My Rainbow Dreams

Just Blogger Templates

Jumat, 09 Desember 2011

Memerangi hukum yang negatif mempengaruhi kehidupan sehari-hari perempuan

Kerusuhan Mei 1998 dan kekerasan seksual massal di Indonesia menandai titik balik dalam kehidupan Kamala Chandrakirana. Peristiwa-peristiwa, yang menyebabkan jatuhnya Presiden Soeharto Indonesia setelah 32 tahun di kantor, menjadi katalis untuk Chandrakirana "untuk berkonsentrasi pada penyebab kekerasan terhadap perempuan" katanya.
Seorang wanita bekerja di sebuah pabrik tekstil © EPA Chandrakirana adalah salah satu dari lima perempuan yang telah ditugaskan oleh Dewan HAM PBB pada tahun 2011 untuk menghilangkan hukum yang mendiskriminasikan perempuan. Sebuah tugas yang sangat menantang.
Sepanjang karirnya, Chandrakirana telah menjadi pendukung kuat bagi hak-hak perempuan. Dia mendirikan beberapa organisasi non-pemerintah yang bekerja pada hak-hak perempuan dan, selama enam tahun, dia memimpin Komisi Nasional Anti Kekerasan terhadap Perempuan di Indonesia, sebuah komisi nasional yang unik independen untuk penghapusan segala bentuk kekerasan terhadap perempuan di negara itu.
Dia sekarang anggota Kelompok Kerja baru pada masalah diskriminasi terhadap perempuan dalam hukum dan dalam praktek. Kelompok, yang didirikan oleh Dewan HAM PBB, adalah tonggak di jalan panjang menuju kesetaraan perempuan dengan laki-laki. Para anggota lain dari kelompok kerja Emma Aouij (Tunisia), Mercedes Barquet (Meksiko), Frances Raday (Israel / Inggris) dan Eleonora Zielinska (Polandia).
"Ada berbagai macam undang-undang yang mendiskriminasikan perempuan," kata Chandrakirana. "Hukum-hukum ini mempengaruhi kehidupan ekonomi perempuan dan keluarga, kesehatan, keselamatan dan kemampuan mereka untuk berpartisipasi dalam dialog politik dan kehidupan publik."
Selama bertahun-tahun, kemajuan telah dibuat terhadap mengintegrasikan hak-hak perempuan dalam hukum dan mengadopsi hukum kesetaraan. Namun, banyak yang masih harus dilakukan. Diskriminasi terhadap perempuan berlanjut di kedua bidang publik dan swasta dalam waktu damai dan konflik.
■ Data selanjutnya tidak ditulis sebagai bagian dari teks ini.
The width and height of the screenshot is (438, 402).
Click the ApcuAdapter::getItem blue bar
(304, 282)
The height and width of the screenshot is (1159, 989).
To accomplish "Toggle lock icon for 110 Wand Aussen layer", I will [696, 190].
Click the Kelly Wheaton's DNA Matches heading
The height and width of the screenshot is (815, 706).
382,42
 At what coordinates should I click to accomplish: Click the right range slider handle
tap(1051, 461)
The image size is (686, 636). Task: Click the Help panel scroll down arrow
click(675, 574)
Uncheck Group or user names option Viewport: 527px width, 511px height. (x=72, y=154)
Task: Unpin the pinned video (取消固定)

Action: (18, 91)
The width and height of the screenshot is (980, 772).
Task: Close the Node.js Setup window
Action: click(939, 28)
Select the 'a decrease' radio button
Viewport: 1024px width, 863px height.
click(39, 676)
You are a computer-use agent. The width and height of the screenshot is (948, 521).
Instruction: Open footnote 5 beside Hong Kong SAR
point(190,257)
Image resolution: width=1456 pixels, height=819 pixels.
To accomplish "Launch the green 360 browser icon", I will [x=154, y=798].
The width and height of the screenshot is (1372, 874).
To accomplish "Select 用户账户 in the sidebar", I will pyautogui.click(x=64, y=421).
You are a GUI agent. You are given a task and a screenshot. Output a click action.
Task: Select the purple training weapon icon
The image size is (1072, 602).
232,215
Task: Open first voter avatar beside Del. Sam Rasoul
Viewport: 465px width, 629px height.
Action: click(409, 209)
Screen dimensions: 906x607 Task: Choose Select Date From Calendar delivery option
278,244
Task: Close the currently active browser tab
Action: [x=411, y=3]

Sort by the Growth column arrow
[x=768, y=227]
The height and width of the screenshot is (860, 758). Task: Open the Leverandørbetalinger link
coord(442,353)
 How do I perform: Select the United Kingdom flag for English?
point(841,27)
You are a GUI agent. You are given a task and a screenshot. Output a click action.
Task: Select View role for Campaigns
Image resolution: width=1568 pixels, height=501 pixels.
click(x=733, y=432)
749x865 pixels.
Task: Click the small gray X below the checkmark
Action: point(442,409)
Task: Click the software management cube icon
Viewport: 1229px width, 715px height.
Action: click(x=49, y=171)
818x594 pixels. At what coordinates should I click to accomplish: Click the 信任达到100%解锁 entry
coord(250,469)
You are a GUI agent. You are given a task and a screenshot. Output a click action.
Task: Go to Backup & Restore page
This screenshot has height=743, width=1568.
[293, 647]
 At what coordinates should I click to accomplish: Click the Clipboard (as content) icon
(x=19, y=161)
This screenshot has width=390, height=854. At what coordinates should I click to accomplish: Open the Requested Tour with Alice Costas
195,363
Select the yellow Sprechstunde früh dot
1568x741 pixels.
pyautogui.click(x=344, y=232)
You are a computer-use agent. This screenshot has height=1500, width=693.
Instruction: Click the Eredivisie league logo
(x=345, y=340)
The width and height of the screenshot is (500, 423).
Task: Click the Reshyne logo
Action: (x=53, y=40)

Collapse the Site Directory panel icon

Ini melampaui batas-batas nasional, budaya dan agama dan sering didorong oleh stereotip budaya dan ketidakseimbangan kekuatan yang tercermin dalam undang-undang, kebijakan dan praktek. Contoh diskriminasi meliputi kesenjangan membayar antara laki-laki dan perempuan melakukan pekerjaan yang sama, ketidakmungkinan bagi perempuan untuk lulus pada kebangsaan mereka untuk anak-anak dan akses terhadap perempuan untuk bercerai, hanya untuk menyebutkan beberapa.
Meskipun kemajuan yang telah dibuat, banyak perempuan tidak menikmati hak asasi manusia.
Memerangi diskriminasi terhadap perempuan mendominasi kehidupan dan dedikasi profesional dari lima anggota kelompok kerja. Bersama-sama, mereka akan berusaha untuk mempercepat upaya untuk memerangi hukum diskriminatif dan dampaknya terhadap kehidupan perempuan.
Kelompok kerja, dipimpin tahun ini oleh Chandrakirana, bertemu untuk pertama kalinya pada awal Juni di Jenewa. "Masalah-masalah yang sangat kompleks," jelas Chandrakirana. Untuk memulai, kelompok akan mengkompilasi informasi yang ada yang relevan.
"Tugas terbesar pada saat" dia menekankan "adalah untuk memetakan jenis informasi apa yang tersedia di luar sana dan apa yang relevan dengan pekerjaan kami." "Kita perlu memastikan bahwa kita memiliki gambaran global yang baik dari pekerjaan yang telah pernah dilakukan sehingga peran kami menjadi pelengkap dengan mekanisme hak yang ada manusia. "
Setiap hari, misi Chandrakirana untuk mempromosikan dan melindungi hak-hak perempuan terinspirasi oleh semua wanita yang berjuang untuk memperbaiki kehidupan mereka. Dan dia menambahkan bahwa "itu adalah kekuatan yang beresonansi pada wanita yang memperjuangkan hak-hak mereka bahwa saya akan selalu ingat."